Slađan had trouble recovering mentally from everything. Everything that happened kept going through his mind. He couldn’t get his school friend Petar out of his head. He wasn’t even supposed to have been working in the mine at all. He graduated from the Teacher Education Faculty, but could not find a job. His life ended in a dark pit.

He was wondering if he could have done something more, if he could have gone back after he regained consciousness that evening and saved someone.

At night, he was tormented by restless dreams in which he works in the pit with the workers who died.

Mural in Aleksinac dedicated to the victims of miners; photo: CINS

On the third day, when the workers were discharged from the hospital, it was Sunday. Citizens went to the polls, and the families buried the injured miners. After the funeral, the broken families went to their homes, where a ghastly silence settled in, while the sounds of trumpets resounded throughout Serbia.

The election victory was being celebrated.

Putting the pieces together

After her field inspection, Inspector Vukadinović reviewed the documentation. She was slowly putting the pieces together about what happened that night. The statements of some of the people who were in the pit also helped her.

The accident most likely happened because of a methane leak from the ceiling.

Two weeks before the accident, methane exceeded the permitted limit of 1.5% for more than 22 hours. A few minutes before the accident, it crossed this limit several times, and then it started to grow to such an extent that the measuring device could no longer keep track of it. When oxygen levels drop below 8%, a person falls into a coma after 40 seconds, starts convulsing, stops breathing and dies. At one point that night, there was so much methane that there was almost no oxygen in the air.

The Soko mine; photo: N1

However, the documentation showed that that part of the mine was not even supposed to be working since 2013.

Inspector Vukadinović noticed that the Ministry of Mining did not approve their work two and a half years before the accident because they did had not been paying mining rent.

Also, the works at the place where the accident happened were being carried out according to the project that had been changed two months earlier. Then, against all protocols, the construction of another room with fresh air near the excavation was stopped.

Acting director of Resavica Saša Spasić did not agree to an interview with CINS journalists.

When she finished her report, the inspector handed it, together with other documentation, to the deputy prosecutor of the Basic Public Prosecutor’s Office in Aleksinac, Janko Dinić.

The families were hoping that the truth would come out about who was responsible for the death of their loved ones.
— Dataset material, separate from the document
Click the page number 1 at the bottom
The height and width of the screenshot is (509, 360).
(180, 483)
However, thy faced only disappointment.

Waiting for answers

Journalists and families of the miners who were killed huddled together in at the Aleksinac Cultural Center. Eleven months had passed since the accident, but they still hadn’t received any answers to questions about responsibility for the accident. The prosecutor had twice already refused to initiate criminal proceedings. The last time, during the Christmas holidays this year, the families received a notice that the criminal complaint against the now former minister Mihajlović had been rejected.
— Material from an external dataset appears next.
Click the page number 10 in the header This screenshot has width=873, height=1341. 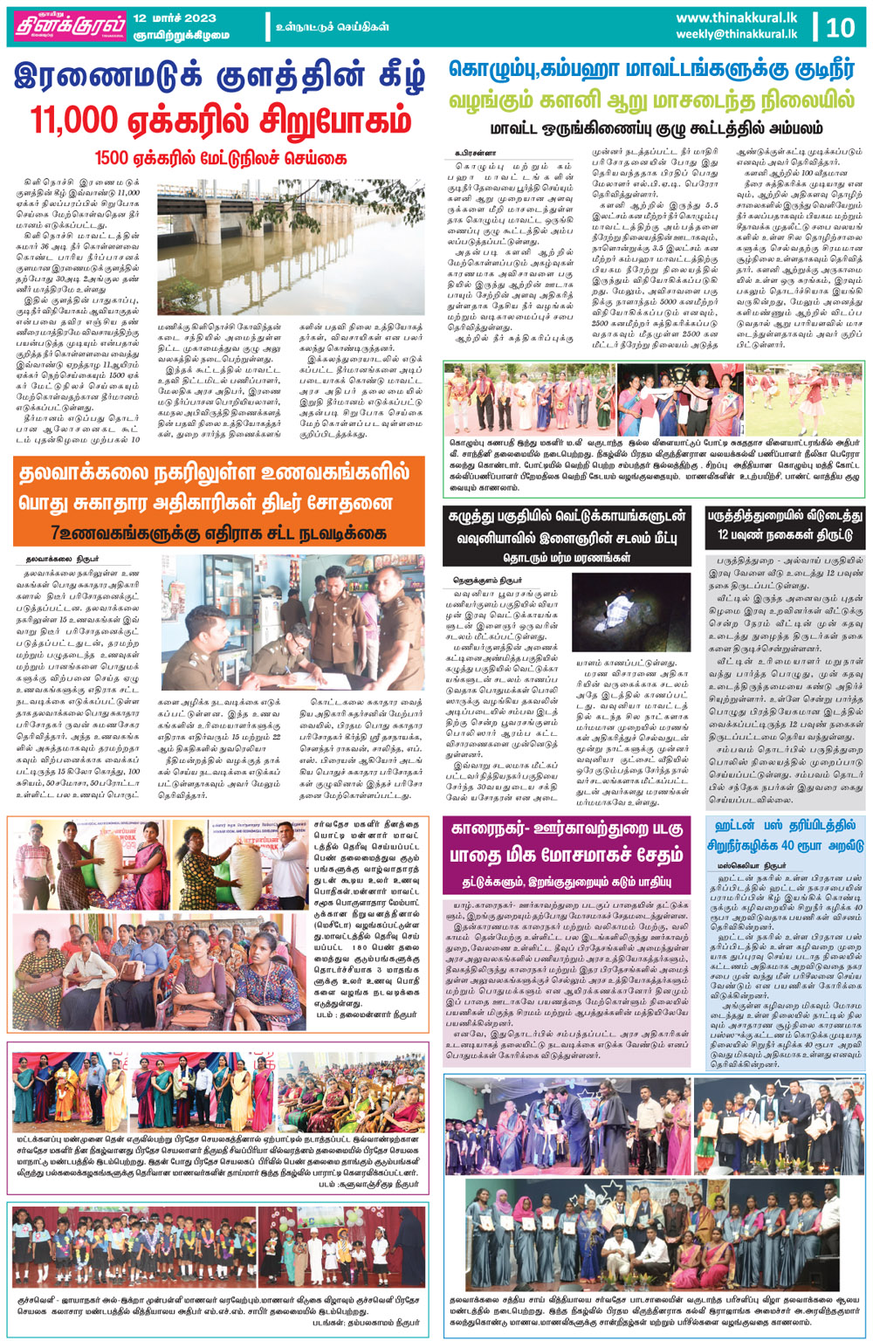tap(840, 27)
Because of this, the families’ attorney organized a press conference, where he announced an appeal against the prosecutor’s decision.

He also said that the families demand justice for their dead, not that the mine be closed.
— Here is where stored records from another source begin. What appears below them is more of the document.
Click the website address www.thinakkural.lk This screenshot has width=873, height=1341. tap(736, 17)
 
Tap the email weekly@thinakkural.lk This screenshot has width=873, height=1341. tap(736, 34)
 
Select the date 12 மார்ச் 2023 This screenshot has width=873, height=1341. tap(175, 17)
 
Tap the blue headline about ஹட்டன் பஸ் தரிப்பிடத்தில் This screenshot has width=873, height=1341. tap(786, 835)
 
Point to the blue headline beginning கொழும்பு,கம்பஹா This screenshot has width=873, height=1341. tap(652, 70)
Attorney of the miners’ families at a press conference; photo: CINS

After two weeks, the attorney’s complaint was accepted. For a third time, the prosecutor will have to decide on the initiation of a procedure.

The families are waiting for answers because 12 children were left without their fathers that evening.

The youngest among them is Lav.

When she looks at him, Dragana still sees Bojan in him, because as time goes by he looks more and more like him. She, on the other hand, still lives trapped in that fateful date – 1 April.

Others keep telling her that she needs to move on and that accidents happen. However, she cannot accept this. It won’t happen again in her family.

She can already promise herself one thing – she will do everything in her power to prevent Lav from following in his father’s footsteps and becoming a miner.